Oscar Campomanes, a professor at the Ateneo de Manila University and one of the initiators of the manifesto, said they would conduct activities resisting censorship like book-banning, while condemning all attempts at red-tagging.

“We want to bring out a strong statement in defense of historical truth against unrelenting efforts to revise the historical record of plunder and human rights violations during martial law and the entire Marcos era,” he said in a statement accompanying the manifesto.

The document comes in English, Tagalog, Ilocano and Cebuano versions and has gathered the signatures of some 1,200 individuals who identify themselves as scholars and educators affiliated with various higher learning institutions, including Ateneo, University of the Philippines, University of Santo Tomas, Siliman University, Polytechnic University of the Philippines, De La Salle University, University of Cambridge, Kyoto University, New York University and Queensland University of Technology, among others.

The document said the presumptive victories President Ferdinand Marcos Jr. and Vice-President Sara Duterte who is touted to be the country’s next Education Secretary, “signals an intensified struggle over historical knowledge and pedagogy, the erasure of traumatic personal and collective memories of plunder and human rights violation” under the elder Marcos’ regime.

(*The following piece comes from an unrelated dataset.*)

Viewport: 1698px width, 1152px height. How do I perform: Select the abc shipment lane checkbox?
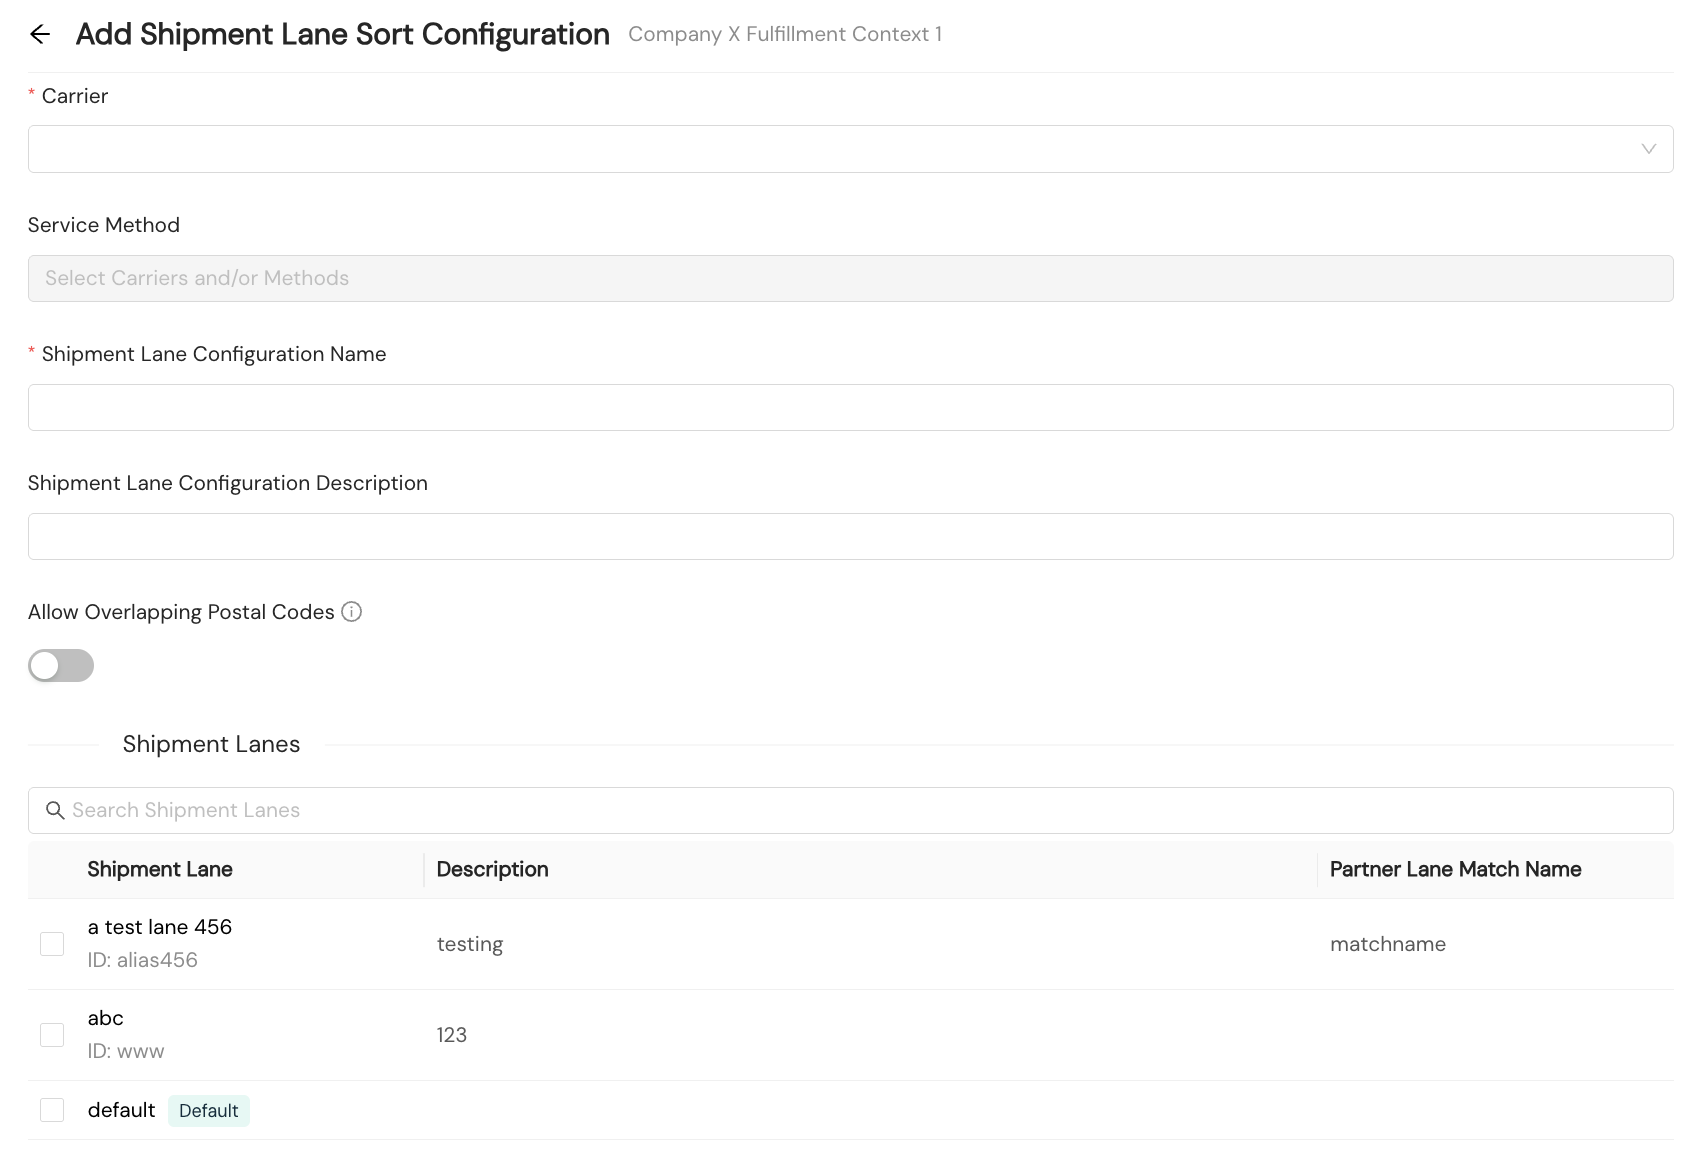click(52, 1035)
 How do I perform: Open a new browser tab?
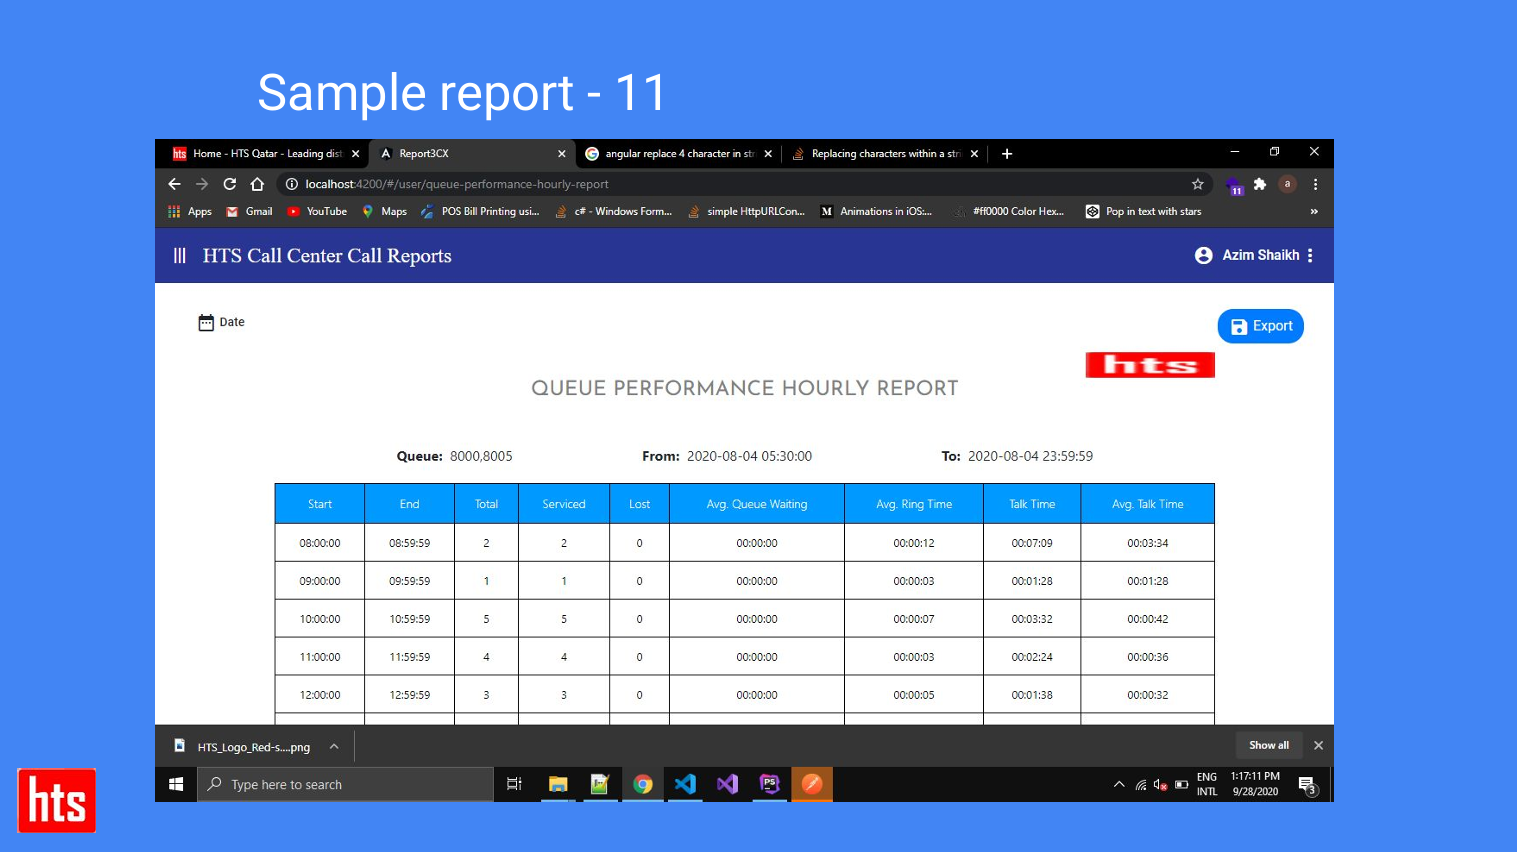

They pledged to combat all attempts at historical revisionism that distort and falsify history to suit the dynastic interests of the Marcoses and their allies and to fortify their power. They also committed to safeguard the integrity and independence of education, historical and cultural institutions; as well as undertake to preserve books, documents, records, artifacts, archives and other source materials pertaining to the martial law period.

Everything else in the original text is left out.